The moon will pass through Earth’s shadow on Tuesday morning resulting in a total lunar eclipse.

On Tuesday, November 8, 2022, a complete lunar eclipse will be seen from Oceania, the Americas, Asia, and Northern Europe when the moon passes through the shadow of Earth.

A total eclipse Blood Moon as seen on May 26, 2021 in Auckland, New Zealand. (Image credit: Phil Walter/Getty Images)

The moon will reappear at at 7:49 a.m. EDT (1149 GMT), ending the eclipse, which will start at 4:10 a.m. EST (0810 GMT). However, the duration of the complete eclipse will be shorter, lasting from 5:17 a.m. EST (0917 GMT) until 6:42 a.m. EST (1042 GMT).

The moon seems less brilliant because sunlight cannot reach it since it is in Earth’s shadow. The moon’s disk will ultimately appear to be lighted indirectly by the sun as the eclipse progresses, yet some light still reaches the moon.

The moon may seem reddish red during the complete lunar eclipse as a result of sunlight striking its disk after being curved around the Earth by our planet’s atmosphere, which also blocks off blue light.

When the sun, the Earth, and the moon are all in a straight line with the Earth in the center and the moon in the other, a lunar eclipse will take place. Every full moon, or about once each month, the moon is on the side of the Earth opposite the sun.

The moon orbits the Earth at an angle of around five degrees with respect to the plane in which the Earth orbits the sun, thus the alignment of the three bodies isn’t precise. Despite this, eclipses don’t occur every month.

Lunar eclipses may be seen anyplace on Earth when the moon is above the horizon when they do occur two to three times a year. In contrast to solar eclipses, observers may safely stare straight during lunar eclipses.

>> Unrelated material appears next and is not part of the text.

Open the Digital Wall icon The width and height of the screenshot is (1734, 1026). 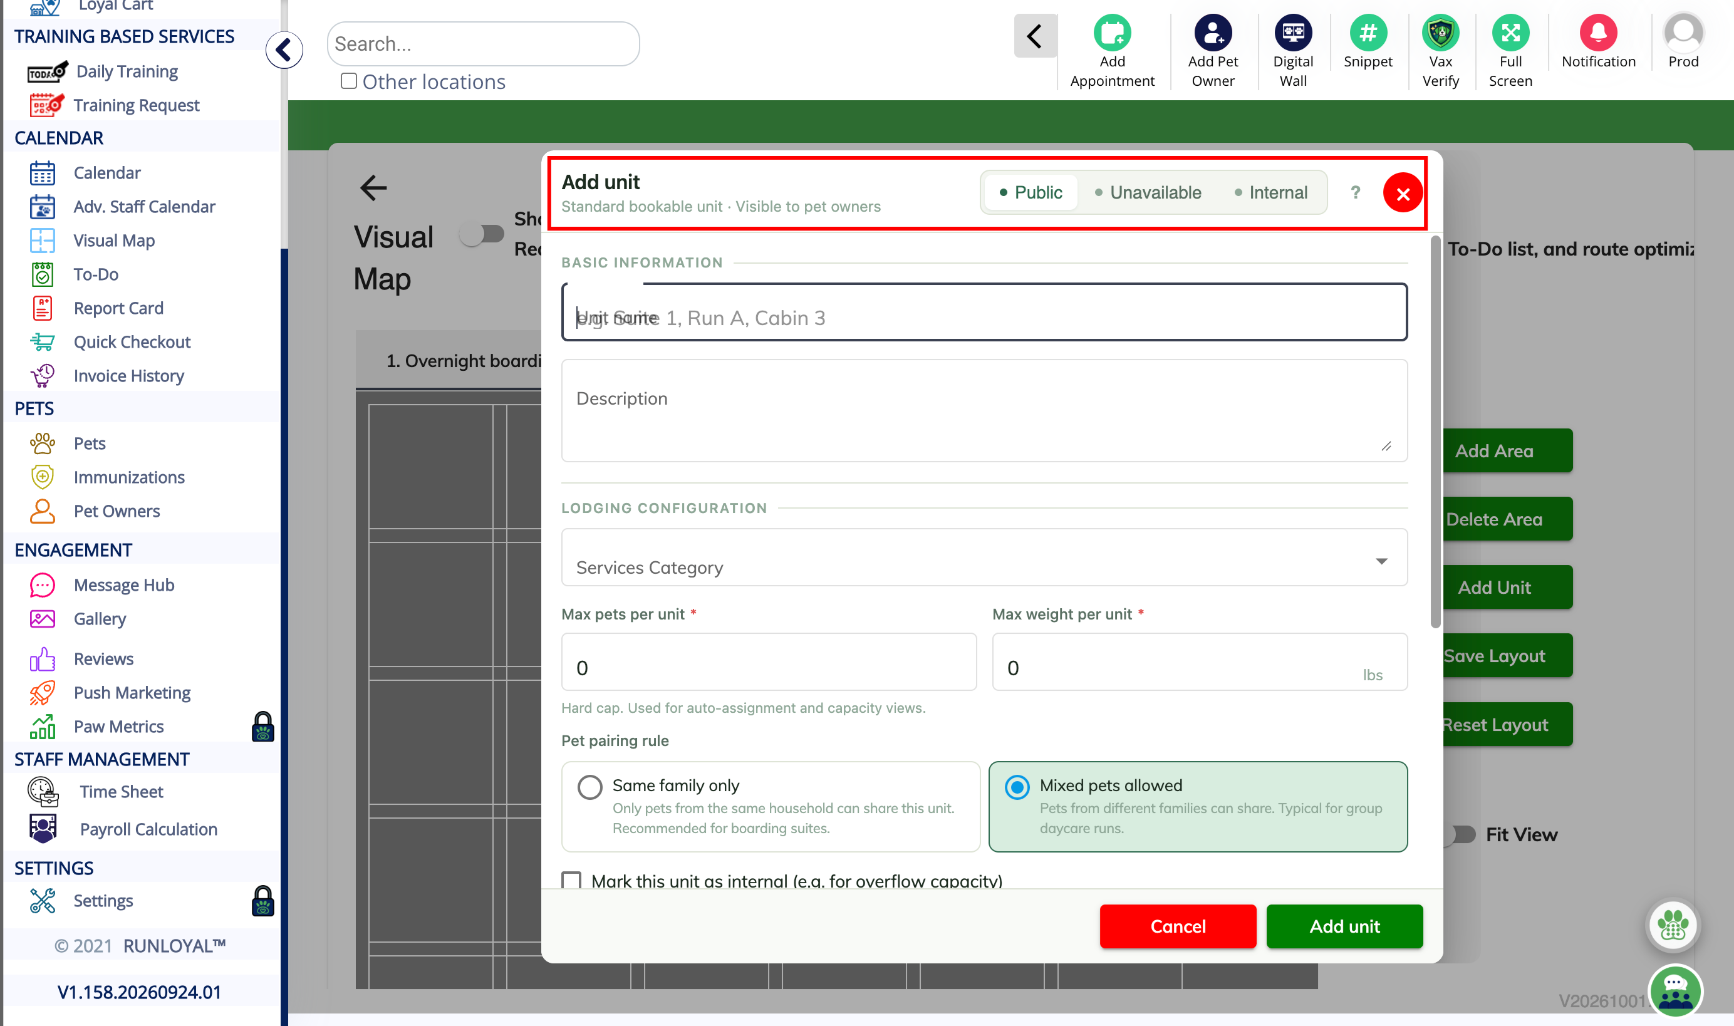[x=1293, y=32]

The second and last lunar eclipse of the year will occur on Tuesday, November 8, 2022, with the first eclipse taking place on May 16.

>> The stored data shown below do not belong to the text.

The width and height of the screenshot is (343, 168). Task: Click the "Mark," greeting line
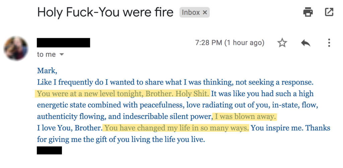point(45,71)
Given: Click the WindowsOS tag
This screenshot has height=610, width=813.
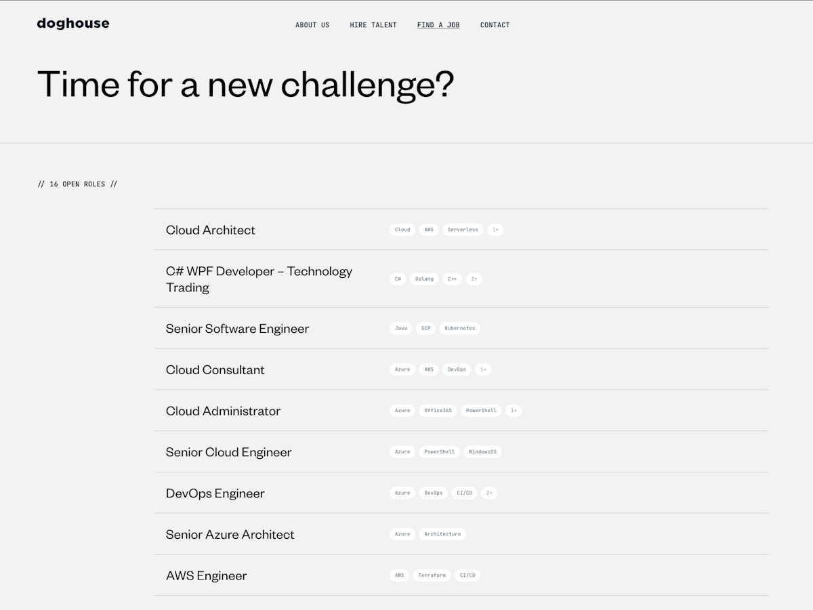Looking at the screenshot, I should click(x=482, y=452).
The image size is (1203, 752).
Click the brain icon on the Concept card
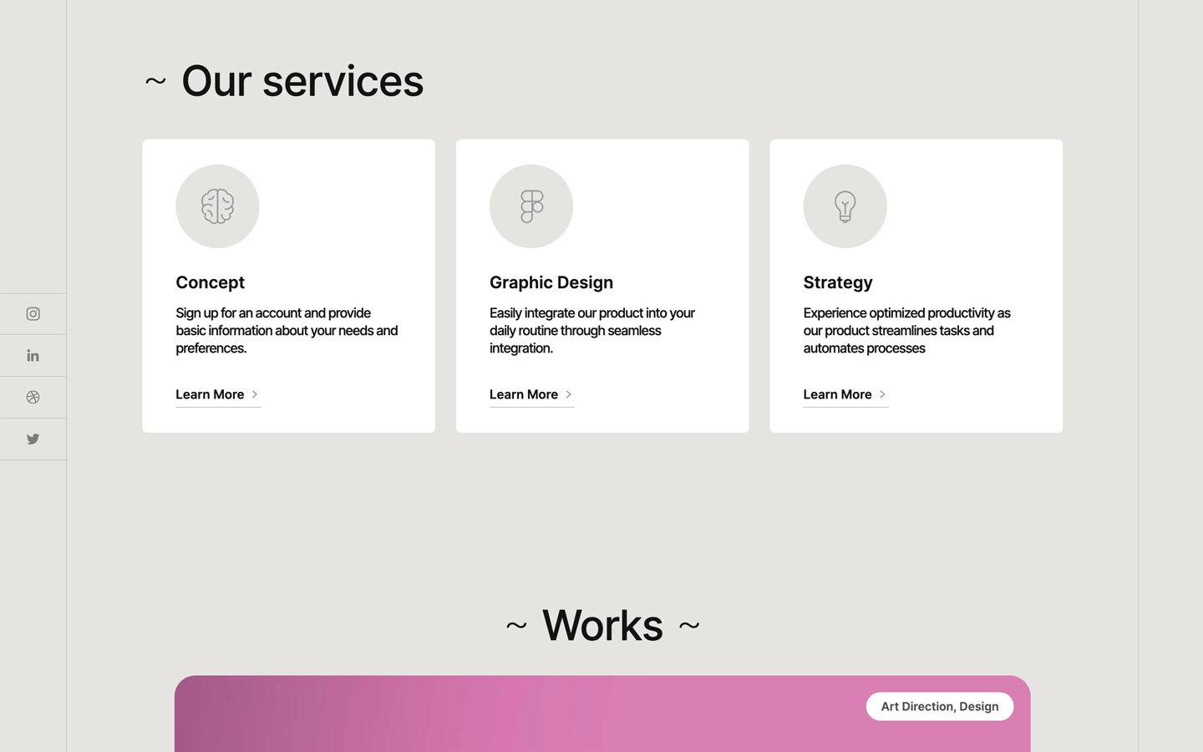tap(217, 206)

Events for the deep partial lunar eclipse on November 8th (Image credit: Gregg Dinderman / Sky & Telescope; Source: USNO)
How will the total lunar eclipse proceed?

Because the Earth’s shadow is divided into several sections, the moon’s appearance changes as the eclipse progresses.

The penumbra and umbra are the terms used to describe the two halves of the shadow cast by our planet. When the moon is in the umbra, a significantly darker region of our planet’s shadow, a total lunar eclipse occurs.

The moon will begin to fade on Tuesday around 3:03 a.m. EST (0803 GMT), when it first enters the outer shadow, or penumbra. It will reach the umbra, or inner shadow, of the Earth at about 4:10 a.m. EST (0810 GMT), when it will be partially obscured. As a result, a circular shadow moves over the moon’s disc. The complete eclipse begins when the moon is totally within the umbra at 5:17 a.m. EST (09:17 GMT).

The map shows locations worldwide from which the November 8th lunar eclipse is visible, weather permitting. (Image credit: Gregg Dinderman / Sky & Telescope; Source: USNO)

When the moon has partially exited the umbra and is edging back into the penumbra, the complete eclipse is over, and the moon is once more partially obscured. The moon’s disk is covered by Earth’s shadow during this time.

The moon completely exits Earth’s inner shadow at 7:49 a.m. EST (1149 GMT), ending the partial eclipse. Around 8:56 a.m. EST, the moon then emerges from the penumbra (1256 GMT).

The following lunar eclipse—the first of 2023—will take place on May 6. This will be a penumbral eclipse, meaning that the moon’s disk will only be covered by the Earth’s outer, fainter shadow, making it potentially simple to miss.